Österreich hat zumindest das industrielle Potenzial, auch in den (noch auszudifferenzierenden) Wertschöpfungsketten für E-Mobilität eine starke Rolle zu spielen – die Ausgangssituation weist aber einen regionalen Mismatch auf, derzeit sind die potenziellen „Gewinner“ regional anders verteilt als die „Verlierer“, was einen reibungslosen Übergang zumindest erschwert. Das Modell BERIO kann durch solche Befunde damit helfen, durch frühzeitige Identifikation solcher Reibungspunkte gezielt darauf zu reagieren (etwa durch Umschulungen bzw. neue Ausbildungsschienen).

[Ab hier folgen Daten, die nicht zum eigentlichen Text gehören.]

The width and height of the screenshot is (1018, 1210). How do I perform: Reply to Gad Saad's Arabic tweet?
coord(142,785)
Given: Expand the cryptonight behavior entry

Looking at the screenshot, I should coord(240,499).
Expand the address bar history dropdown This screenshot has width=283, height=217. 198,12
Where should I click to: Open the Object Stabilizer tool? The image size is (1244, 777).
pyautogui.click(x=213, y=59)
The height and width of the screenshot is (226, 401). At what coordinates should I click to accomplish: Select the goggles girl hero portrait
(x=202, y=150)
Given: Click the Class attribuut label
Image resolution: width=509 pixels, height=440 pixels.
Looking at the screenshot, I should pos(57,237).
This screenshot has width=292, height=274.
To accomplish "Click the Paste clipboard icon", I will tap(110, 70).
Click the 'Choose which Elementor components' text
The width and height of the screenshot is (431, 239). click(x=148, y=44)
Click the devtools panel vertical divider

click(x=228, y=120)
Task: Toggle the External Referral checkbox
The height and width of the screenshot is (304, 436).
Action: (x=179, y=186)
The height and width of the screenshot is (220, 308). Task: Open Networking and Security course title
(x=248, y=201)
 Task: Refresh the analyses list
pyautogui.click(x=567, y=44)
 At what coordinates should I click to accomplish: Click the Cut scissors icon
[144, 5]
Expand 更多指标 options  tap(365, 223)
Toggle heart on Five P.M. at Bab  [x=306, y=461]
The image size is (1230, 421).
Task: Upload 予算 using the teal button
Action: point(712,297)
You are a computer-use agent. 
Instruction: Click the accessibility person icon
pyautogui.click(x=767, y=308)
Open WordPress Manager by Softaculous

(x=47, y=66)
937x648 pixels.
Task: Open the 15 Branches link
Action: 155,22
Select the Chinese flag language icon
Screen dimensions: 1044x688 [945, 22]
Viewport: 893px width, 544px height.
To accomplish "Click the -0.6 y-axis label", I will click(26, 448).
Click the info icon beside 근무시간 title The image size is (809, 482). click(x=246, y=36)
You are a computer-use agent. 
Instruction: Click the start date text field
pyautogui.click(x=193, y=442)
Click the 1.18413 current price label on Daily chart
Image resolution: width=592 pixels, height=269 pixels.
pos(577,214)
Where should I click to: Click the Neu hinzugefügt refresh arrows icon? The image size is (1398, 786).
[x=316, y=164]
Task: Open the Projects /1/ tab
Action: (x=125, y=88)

Eine letzte Bemerkung: Bei alldem ist zu berücksichtigen, dass es sich um eine reine Betrachtung der Produktionsverflechtungen handelt – die Endnachfrage ist dabei noch nicht berücksichtigt. Insbesondere die Reaktion der Haushalte auf geänderte Konsummöglichkeiten (aus Produktion, aber z. B. auch aus verringerten Erdölimporten, die sich bei einer Abkehr vom traditionellen Verbrennungsmotor ergeben würden) könnte die gesamtwirtschaftlichen Auswirkungen doch deutlich verändern – sie verstärken, aber auch abschwächen.